From 1998 to 2016, Bob served as Dean of the Yale School of Architecture, commuting between New Haven and Manhattan to remain hands-on in his firm’s practice. In the years before his passing, he donated countless artifacts and records to the Yale Archives to benefit students and researchers for decades to come.
“Generations of architecture students and young architects have benefited from [Stern’s] uncanny ability to gauge architecture’s pulse at any given moment and his commitment to opening up the conversation to all capable voices. And, admirably, he has done this with a focus on the profession and an emphasis on architecture’s real impact on the communities in which we live.” -Frank Gehry, FAIA
As a thoughtful student of history and a passionate educator, Bob was also a prolific author, speaker, and exhibitor.
His profound interest in New York City’s architecture and urbanism led to the expansive series of New York books published between 1983 and 2025: New York 1880; New York 1900; New York 1930 (which was nominated for a National Book Award); New York 1960; New York 2000; and the most recent New York 2020.
Bob’s work is in the permanent collections of the Museum of Modern Art, the Metropolitan Museum of Art, the Deutsches Architekturmuseum, the Centre Pompidou, the Denver Museum of Art, and the Art Institute of Chicago. In 1976, 1980, and 1996, he was among the architects selected to represent the United States at the Venice Biennale, and he served as Chair of the International Jury in 2012.
In 1986 Bob hosted Pride of Place: Building the American Dream, an eight-part, eight-hour documentary series aired on PBS.

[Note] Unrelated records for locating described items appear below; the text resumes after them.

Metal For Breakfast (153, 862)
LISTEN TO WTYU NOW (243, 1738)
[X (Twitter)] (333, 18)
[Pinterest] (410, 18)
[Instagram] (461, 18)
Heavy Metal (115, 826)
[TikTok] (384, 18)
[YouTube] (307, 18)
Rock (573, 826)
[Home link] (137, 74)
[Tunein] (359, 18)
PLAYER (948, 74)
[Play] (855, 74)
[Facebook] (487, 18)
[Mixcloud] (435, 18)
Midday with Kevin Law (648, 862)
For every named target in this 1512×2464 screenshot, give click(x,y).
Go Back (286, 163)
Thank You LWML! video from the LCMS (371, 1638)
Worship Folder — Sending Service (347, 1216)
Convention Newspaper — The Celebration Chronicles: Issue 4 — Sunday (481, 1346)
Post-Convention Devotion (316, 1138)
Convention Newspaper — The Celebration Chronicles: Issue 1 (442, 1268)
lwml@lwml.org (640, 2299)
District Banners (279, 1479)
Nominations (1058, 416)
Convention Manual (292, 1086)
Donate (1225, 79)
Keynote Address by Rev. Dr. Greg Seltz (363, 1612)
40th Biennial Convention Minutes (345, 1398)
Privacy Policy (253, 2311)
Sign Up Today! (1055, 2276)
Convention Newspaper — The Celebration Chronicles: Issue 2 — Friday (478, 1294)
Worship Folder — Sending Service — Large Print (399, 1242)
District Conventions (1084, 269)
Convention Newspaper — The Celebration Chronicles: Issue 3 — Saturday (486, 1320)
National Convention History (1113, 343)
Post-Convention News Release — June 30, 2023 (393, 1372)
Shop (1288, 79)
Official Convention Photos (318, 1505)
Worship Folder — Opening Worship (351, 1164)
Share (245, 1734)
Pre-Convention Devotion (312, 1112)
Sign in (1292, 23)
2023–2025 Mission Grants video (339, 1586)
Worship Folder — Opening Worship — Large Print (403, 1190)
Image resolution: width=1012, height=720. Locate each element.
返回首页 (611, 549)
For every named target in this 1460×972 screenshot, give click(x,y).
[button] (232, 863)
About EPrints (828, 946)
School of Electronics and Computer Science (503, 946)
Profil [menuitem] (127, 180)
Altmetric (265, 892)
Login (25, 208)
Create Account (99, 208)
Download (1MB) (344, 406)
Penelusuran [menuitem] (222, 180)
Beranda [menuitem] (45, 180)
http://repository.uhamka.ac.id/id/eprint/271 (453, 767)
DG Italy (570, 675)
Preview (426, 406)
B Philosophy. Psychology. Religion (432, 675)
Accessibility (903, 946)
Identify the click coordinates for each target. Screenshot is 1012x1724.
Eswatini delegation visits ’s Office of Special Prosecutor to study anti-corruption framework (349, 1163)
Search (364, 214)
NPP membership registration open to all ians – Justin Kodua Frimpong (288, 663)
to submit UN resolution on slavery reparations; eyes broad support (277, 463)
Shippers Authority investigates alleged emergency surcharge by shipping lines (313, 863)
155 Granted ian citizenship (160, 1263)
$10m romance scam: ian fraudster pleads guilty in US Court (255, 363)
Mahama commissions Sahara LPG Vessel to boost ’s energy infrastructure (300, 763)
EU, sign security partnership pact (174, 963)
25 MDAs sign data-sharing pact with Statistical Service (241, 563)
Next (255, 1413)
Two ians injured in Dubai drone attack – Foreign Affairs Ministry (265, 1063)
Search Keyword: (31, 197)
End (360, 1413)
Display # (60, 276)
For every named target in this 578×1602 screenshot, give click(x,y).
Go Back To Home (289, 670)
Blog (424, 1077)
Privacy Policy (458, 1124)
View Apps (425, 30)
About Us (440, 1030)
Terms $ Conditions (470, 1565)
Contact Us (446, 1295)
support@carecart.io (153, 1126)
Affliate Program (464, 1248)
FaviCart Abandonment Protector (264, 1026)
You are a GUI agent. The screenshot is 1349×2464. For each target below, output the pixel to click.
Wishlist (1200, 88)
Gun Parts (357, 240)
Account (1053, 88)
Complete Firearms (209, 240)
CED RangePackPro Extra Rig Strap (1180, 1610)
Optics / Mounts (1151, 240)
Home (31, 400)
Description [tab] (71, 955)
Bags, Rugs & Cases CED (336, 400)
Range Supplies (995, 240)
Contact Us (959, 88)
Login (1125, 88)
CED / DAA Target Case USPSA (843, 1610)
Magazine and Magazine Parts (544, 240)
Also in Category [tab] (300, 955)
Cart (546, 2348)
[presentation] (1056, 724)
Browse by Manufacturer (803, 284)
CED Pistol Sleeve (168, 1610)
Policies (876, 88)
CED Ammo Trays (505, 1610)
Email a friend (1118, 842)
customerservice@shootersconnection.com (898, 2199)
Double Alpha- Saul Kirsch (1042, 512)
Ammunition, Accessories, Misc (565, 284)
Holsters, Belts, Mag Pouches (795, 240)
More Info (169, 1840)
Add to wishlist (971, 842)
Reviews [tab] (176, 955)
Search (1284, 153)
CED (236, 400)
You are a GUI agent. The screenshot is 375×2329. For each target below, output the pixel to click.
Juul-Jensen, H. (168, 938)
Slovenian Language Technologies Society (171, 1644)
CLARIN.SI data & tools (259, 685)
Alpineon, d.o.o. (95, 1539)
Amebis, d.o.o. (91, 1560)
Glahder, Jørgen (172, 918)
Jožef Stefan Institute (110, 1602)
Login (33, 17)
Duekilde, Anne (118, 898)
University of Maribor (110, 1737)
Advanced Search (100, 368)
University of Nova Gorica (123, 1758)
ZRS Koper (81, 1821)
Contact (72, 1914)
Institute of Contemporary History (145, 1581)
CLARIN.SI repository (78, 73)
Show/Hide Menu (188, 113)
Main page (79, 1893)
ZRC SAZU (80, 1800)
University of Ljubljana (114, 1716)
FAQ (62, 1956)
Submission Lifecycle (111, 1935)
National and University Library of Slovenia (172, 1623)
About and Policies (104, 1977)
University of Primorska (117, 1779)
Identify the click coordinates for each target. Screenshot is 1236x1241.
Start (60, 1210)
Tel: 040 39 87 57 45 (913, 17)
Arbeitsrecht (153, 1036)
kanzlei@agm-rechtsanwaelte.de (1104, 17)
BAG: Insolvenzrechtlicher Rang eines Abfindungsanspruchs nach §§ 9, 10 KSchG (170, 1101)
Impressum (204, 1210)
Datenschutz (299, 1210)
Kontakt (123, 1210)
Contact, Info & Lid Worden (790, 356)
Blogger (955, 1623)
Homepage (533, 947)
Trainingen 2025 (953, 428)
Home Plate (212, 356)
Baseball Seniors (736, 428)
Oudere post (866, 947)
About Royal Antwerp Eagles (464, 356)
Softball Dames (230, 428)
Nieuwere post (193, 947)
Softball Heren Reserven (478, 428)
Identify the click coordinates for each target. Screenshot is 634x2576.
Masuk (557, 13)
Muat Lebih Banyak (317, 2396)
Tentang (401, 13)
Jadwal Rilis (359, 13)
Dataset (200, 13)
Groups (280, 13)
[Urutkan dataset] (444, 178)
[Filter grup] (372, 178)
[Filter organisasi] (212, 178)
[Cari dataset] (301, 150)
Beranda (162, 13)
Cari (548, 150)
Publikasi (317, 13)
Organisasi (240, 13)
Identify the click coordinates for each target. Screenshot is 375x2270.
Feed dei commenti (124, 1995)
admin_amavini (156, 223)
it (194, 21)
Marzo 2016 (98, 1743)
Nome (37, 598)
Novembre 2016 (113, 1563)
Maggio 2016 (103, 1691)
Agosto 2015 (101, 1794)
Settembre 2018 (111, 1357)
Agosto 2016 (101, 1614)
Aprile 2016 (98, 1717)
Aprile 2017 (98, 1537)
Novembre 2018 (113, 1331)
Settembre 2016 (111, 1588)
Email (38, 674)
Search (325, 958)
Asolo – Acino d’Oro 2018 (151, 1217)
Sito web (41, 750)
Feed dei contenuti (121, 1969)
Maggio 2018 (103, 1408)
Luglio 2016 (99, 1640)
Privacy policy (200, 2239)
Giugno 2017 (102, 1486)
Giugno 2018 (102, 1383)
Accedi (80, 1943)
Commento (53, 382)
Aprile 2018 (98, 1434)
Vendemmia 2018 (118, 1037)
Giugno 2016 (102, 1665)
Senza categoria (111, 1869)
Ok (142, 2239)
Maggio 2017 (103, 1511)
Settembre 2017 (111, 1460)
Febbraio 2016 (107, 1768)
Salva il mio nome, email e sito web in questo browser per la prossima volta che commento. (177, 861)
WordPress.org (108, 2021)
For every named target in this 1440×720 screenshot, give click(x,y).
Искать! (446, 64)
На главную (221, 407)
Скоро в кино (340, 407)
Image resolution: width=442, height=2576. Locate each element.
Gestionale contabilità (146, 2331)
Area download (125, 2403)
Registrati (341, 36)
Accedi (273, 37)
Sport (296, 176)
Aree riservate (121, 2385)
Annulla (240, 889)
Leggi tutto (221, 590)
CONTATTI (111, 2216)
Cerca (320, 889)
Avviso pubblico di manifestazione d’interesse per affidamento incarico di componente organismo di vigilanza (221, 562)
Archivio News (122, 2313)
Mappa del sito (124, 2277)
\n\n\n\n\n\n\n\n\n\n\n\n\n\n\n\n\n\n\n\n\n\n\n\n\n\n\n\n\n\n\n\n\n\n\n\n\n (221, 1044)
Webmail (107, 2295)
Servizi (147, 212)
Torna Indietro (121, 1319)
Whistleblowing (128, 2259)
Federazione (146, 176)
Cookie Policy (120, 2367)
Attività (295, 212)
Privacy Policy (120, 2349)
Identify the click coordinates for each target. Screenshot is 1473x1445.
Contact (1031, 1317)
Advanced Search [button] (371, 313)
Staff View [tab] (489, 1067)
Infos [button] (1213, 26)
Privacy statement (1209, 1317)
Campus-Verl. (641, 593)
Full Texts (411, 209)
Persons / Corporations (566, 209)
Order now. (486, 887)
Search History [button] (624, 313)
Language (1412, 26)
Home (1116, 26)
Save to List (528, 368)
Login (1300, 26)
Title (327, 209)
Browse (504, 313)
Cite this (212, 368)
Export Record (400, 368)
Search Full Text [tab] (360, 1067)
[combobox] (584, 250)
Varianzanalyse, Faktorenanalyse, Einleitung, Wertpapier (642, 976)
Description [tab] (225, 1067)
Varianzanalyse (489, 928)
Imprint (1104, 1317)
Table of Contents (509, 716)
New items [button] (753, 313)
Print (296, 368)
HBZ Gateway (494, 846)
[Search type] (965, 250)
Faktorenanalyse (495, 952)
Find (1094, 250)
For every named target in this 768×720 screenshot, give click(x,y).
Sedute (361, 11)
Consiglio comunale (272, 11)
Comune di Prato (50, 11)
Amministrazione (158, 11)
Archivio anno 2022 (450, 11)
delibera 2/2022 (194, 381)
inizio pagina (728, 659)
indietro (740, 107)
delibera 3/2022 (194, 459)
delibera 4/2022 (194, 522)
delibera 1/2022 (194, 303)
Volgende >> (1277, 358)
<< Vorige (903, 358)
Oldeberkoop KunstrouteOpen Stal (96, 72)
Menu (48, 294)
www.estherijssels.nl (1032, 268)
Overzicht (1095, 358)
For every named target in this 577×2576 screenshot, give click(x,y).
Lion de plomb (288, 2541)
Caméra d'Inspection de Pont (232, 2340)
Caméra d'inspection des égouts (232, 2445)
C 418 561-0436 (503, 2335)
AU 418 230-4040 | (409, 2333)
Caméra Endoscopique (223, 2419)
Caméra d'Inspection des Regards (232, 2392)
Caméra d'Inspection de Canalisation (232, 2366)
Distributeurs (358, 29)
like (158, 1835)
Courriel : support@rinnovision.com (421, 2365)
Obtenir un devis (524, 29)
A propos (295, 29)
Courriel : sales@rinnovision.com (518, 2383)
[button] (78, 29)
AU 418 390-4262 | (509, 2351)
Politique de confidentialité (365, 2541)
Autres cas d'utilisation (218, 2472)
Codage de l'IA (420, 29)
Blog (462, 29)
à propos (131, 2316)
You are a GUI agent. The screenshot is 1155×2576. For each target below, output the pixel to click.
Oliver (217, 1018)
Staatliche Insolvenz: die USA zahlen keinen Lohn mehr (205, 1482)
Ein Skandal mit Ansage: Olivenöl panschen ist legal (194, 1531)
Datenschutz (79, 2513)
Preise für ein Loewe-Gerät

“Above all, the book [Between Memory & Invention: My Journey in Architecture] makes clear the central role Stern has had in shaping our thinking about architecture and architectural education over the last five decades. […] Among Stern’s many accomplishments, this book may be one of his greatest yet, inventing a new genre in our field that, as a complement to architectural history, we might call architectural memory.” -Thomas Fisher, Architectural Record
Much will be written about Bob Stern’s legacy, impact, and design philosophy, but perhaps the most fitting summation was penned by the man himself in the closing of his memoir Between Memory and Invention: My Journey in Architecture;
“In my belief that architecture is a never-ending obsession, I regret that the buildings could not have been a little better, that the books could not have been a little clearer. But I pride myself in sticking to principles---I have no regrets over staying true to my conviction that architecture cannot flourish so long as architects believe they stand before a tabula rasa, so long as they believe that architecture is just the product of an individual program, individual talent, and individual personality. It is much more—architecture is part of a continuum. Although the inescapable facts of historical circumstance compel us to be modern, to make a building only about its own moment is to doom it to be forgotten in another. Architecture is the artful synthesis of time-honored traditions and immediate circumstance—it is a guardian of cultural continuity; not a lithic seismograph measuring civilization’s every tremor […] The dialogue between old and new, between what was and what is and what will be, is the conversation across time that I have continuously sought to advance. Continually mindful of Jay Gatsby’s quest, ‘we beat on, boats against the current, borne back ceaselessly into the past.’” - Robert A.M. Stern
At RAMSA, we grieve the loss of our founder, mentor, and friend, and remain committed to carrying forth his ideals.